WHAT TO DO >> Can you swap "bookmark" for "shortcut" in the rows from the line with "Image resolution: width=390" up to and including the line with "point(304,81)", and give back only those rows with everything else unchanged?

DATASET RECORDS >>
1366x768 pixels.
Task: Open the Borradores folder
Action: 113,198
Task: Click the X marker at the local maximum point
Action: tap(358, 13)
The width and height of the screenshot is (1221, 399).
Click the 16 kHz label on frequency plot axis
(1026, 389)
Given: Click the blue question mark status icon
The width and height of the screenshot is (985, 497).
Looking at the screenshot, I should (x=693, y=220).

---

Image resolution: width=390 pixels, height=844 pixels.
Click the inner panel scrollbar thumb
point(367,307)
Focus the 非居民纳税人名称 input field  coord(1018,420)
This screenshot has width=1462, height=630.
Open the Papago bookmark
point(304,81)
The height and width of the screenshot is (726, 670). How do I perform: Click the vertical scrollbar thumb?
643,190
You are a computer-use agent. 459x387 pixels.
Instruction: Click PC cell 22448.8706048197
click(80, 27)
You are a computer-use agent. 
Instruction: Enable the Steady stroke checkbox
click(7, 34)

THE RESPONSE >>
Image resolution: width=390 pixels, height=844 pixels.
Click the inner panel scrollbar thumb
point(367,307)
Focus the 非居民纳税人名称 input field  coord(1018,420)
This screenshot has width=1462, height=630.
Open the Papago shortcut
point(304,81)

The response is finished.